# Saved entries

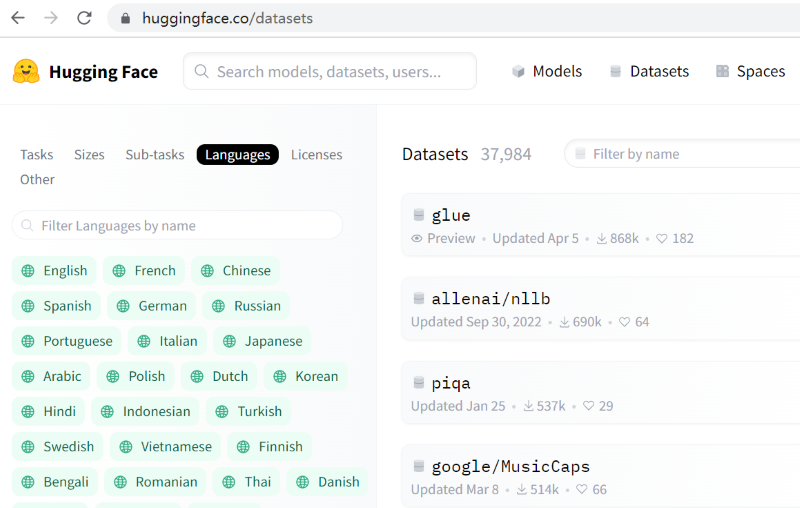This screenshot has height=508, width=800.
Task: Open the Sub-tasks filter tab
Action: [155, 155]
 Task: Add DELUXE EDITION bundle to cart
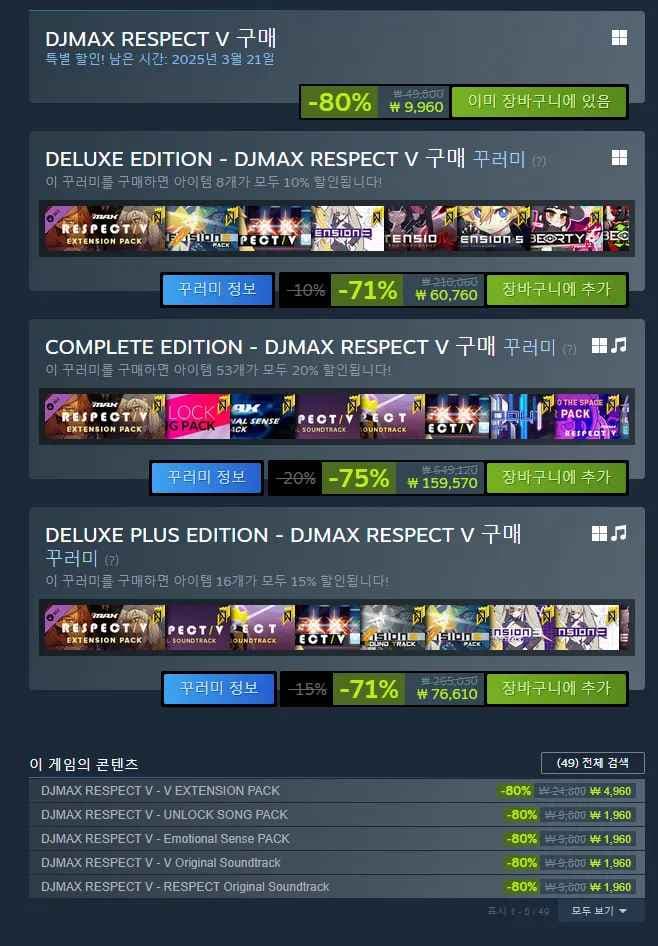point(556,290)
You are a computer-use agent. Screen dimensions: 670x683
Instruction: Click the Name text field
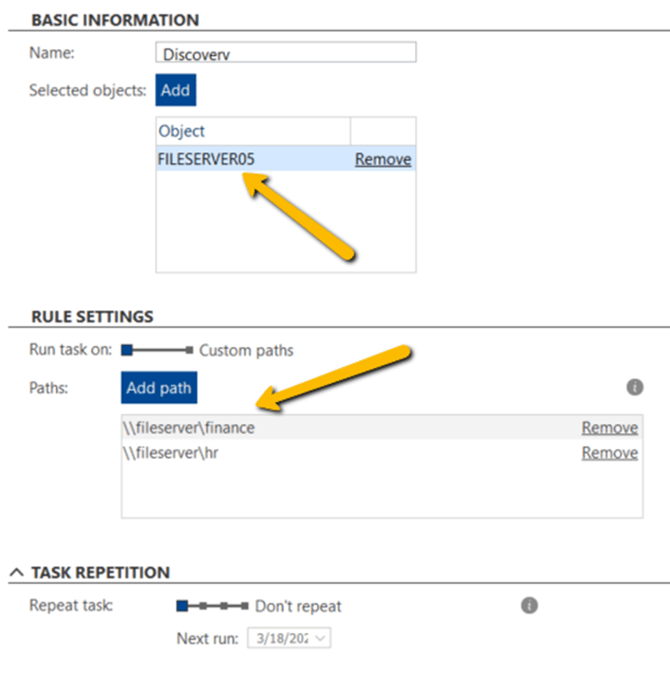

--

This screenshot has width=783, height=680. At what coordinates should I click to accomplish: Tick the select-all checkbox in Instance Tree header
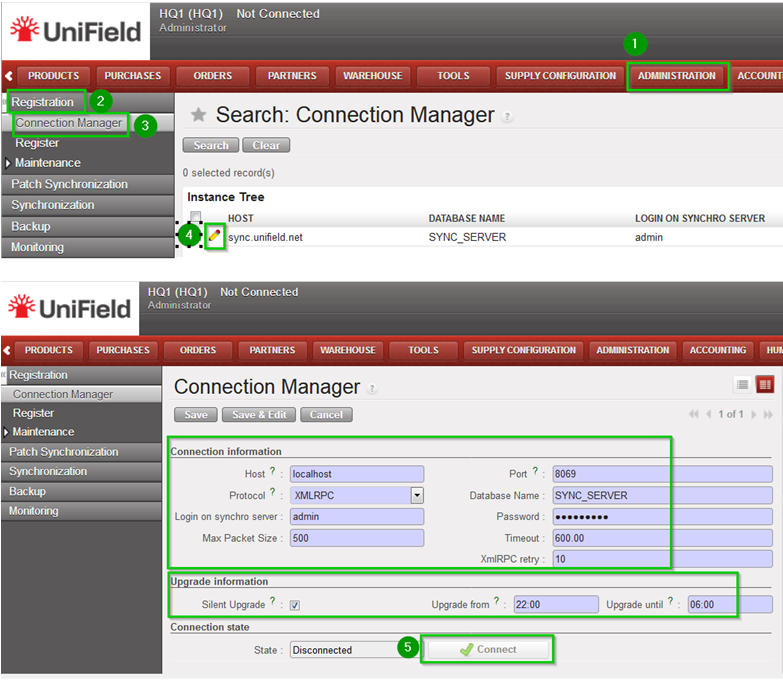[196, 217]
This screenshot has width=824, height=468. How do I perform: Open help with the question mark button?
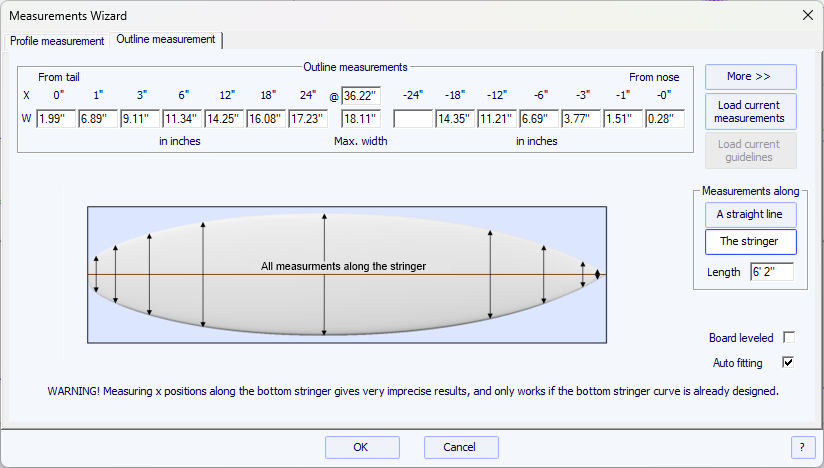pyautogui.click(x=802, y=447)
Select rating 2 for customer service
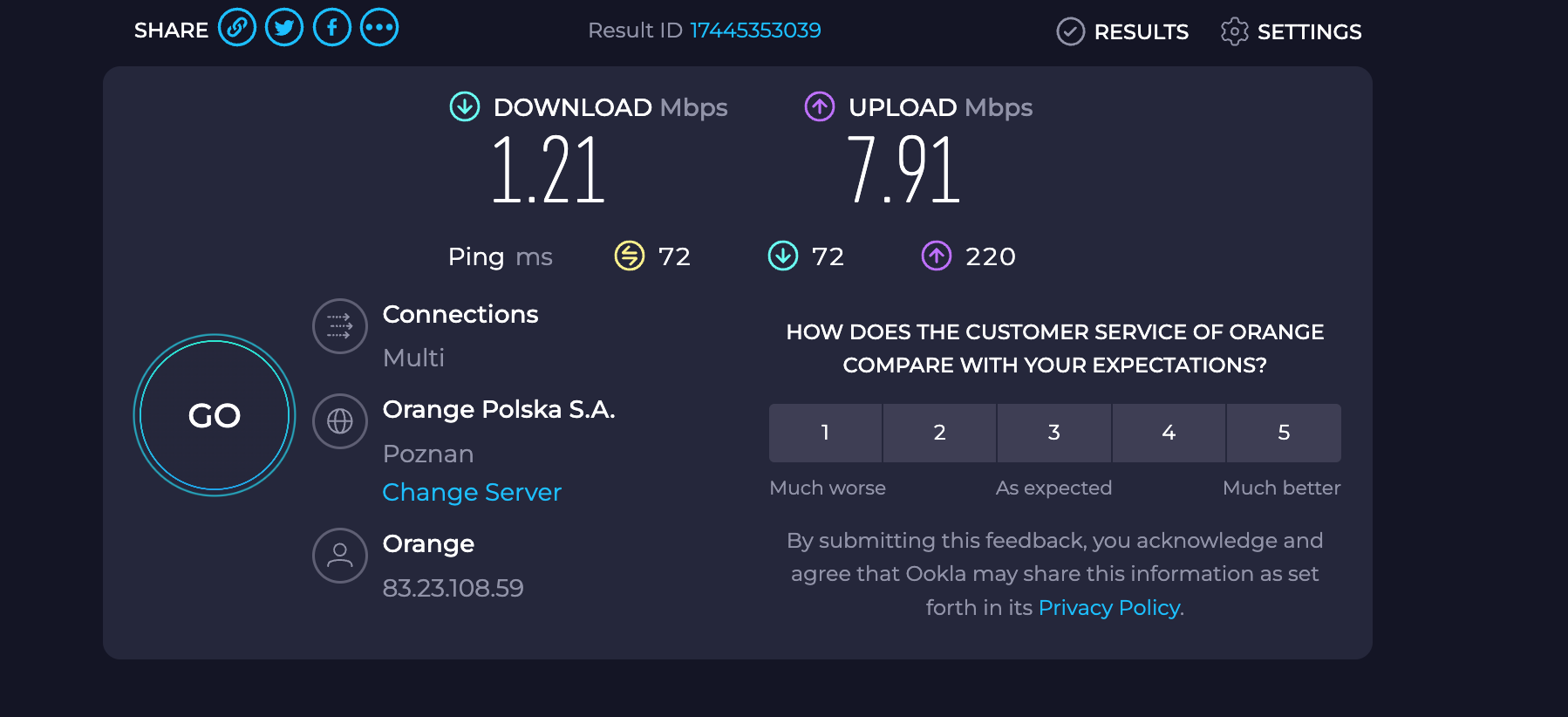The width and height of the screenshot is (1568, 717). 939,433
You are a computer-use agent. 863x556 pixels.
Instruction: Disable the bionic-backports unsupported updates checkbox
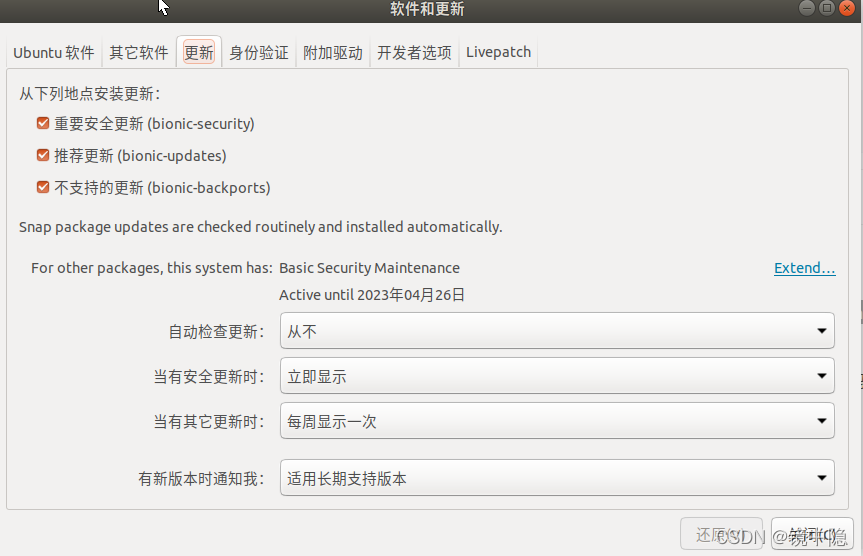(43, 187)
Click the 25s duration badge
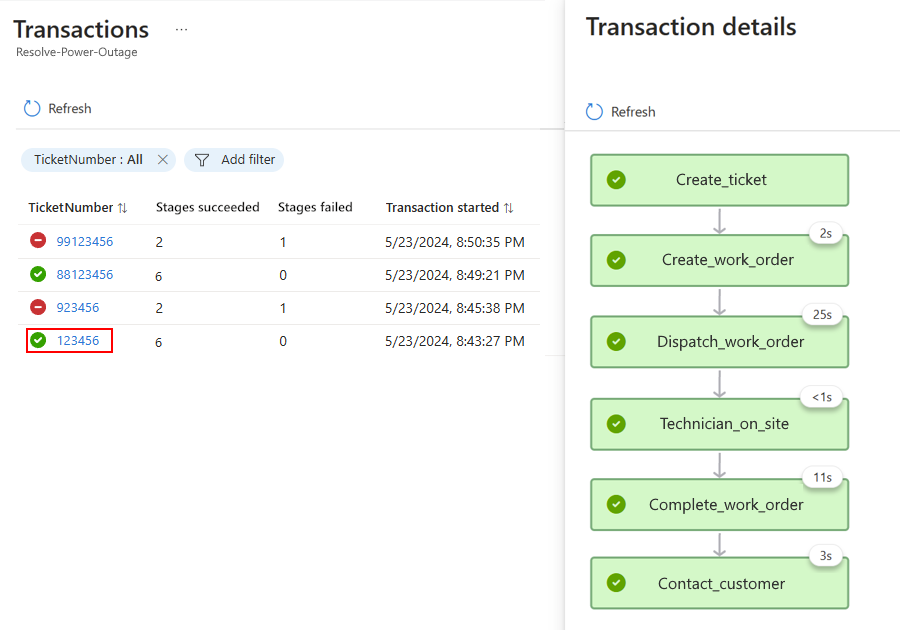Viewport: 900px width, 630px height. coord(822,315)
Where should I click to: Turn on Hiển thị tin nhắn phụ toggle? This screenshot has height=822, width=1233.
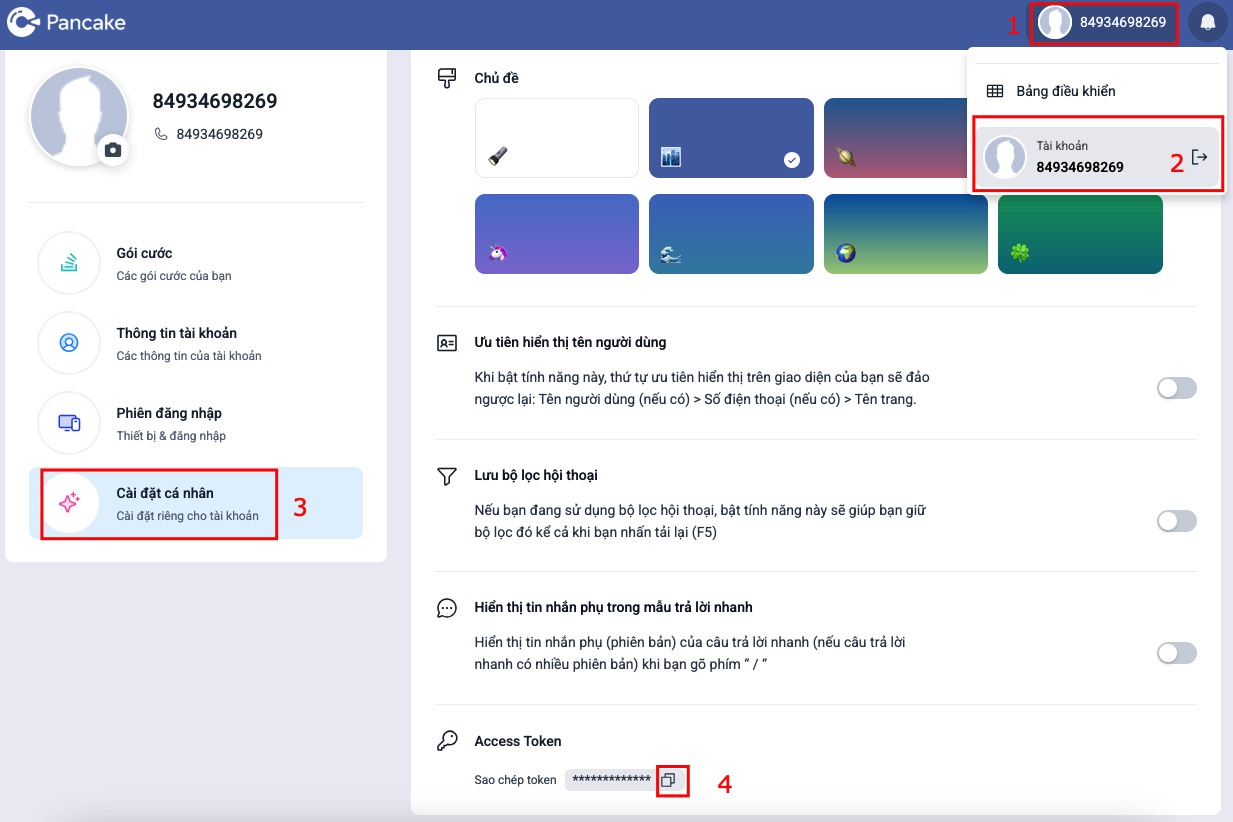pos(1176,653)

# GOAL OF THE EXERCISE
Given the data above, transcribe exactly the lines from the one containing "You are a computer-use agent. Screen" down to the one containing "Instruction: Click the Name text field", and no others.

# PROBLEM SOLUTION
You are a computer-use agent. Screen dimensions: 670x683
Instruction: Click the Name text field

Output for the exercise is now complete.